Here's his performance immediately after winning the competition in Moscow.
Beethoven's Fifth Symphony
1. Michael Steinberg's "The Symphony" has detailed information about the composition and historcial context of the Fifth.
2. Matthew Guerrieri's new book, "The First Four Notes: Beethoven's Fifth and the Human Imagination" looks promising. It will be published Nov. 13, 2016.
3. My story in The Oregonian about the wide ripple effect Beethoven's Fifth had on the Oregon Symphony, its audiences and the country after music director Carlos Kalmar programmed it during his first season, in 2004. Since then, the orchestra has received three Grammy nominations, performed a successful concert at Carnegie Hall and increased audiences at home.
Two versions of Beethoven's Fifth: the great German conductor Wilhelm Furtwangler, who takes a magnificently deliberate approach -- listen to how he holds the fermatas; and John Eliot Gardiner, who takes a brisk, aggressive, approach. His first movement is 1'35" faster than Furtwangler's.
The "Hallelujah" Chorus from Handel's "Messiah"

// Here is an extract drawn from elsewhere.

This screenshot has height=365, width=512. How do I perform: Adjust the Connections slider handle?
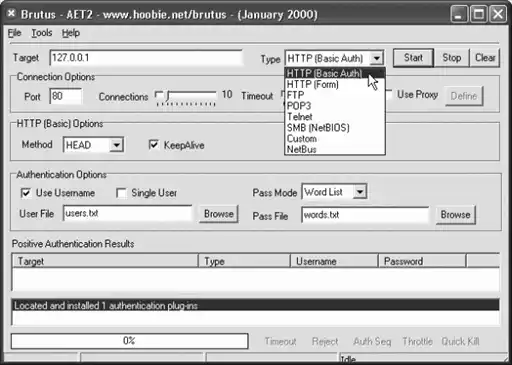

An enlightening look at the tradition of standing for the "Hallelujah" Chorus: Michael Steinberg's "Choral Masterworks."
Two versions of the "Hallelujah" Chorus, the might Mormon Tabernacle Choir and the slimmed-down Choir of King's College, Cambridge.
Claire de Lune" by Claude Debussy
Paul Roberts, an English pianist and frequent lecturer at Portland Piano International events, is a good source about Debussy's music: "Images: The Piano Music of Claude Debussy."
I wrote this essay for Artslandia, Portland's arts magazine, at the start of the fall season in 2015. It's a defense of "old repertoire" and what the great composers can still offer us.
I’m going to faint.
We are standing like cattle in a holding pen at the back of Vienna’s gilded concert hall, the Musikverein. As lowly students, too broke to buy seats, we crane our necks, shoulder to shoulder, breathing air that is hot and lifeless.
But from the stage, miracles float our way. We are following Schubert down long winding paths, transfixed by the pianist Alfred Brendel — jutting chin, black curls atoss — throwing light and shade over the composer’s last three monumental sonatas.
And then a woman actually faints. It’s a little hard to tell at first. We are standing so tightly, she remains upright for a while.
But we are definitely slumping while Schubert’s beauty runs over us.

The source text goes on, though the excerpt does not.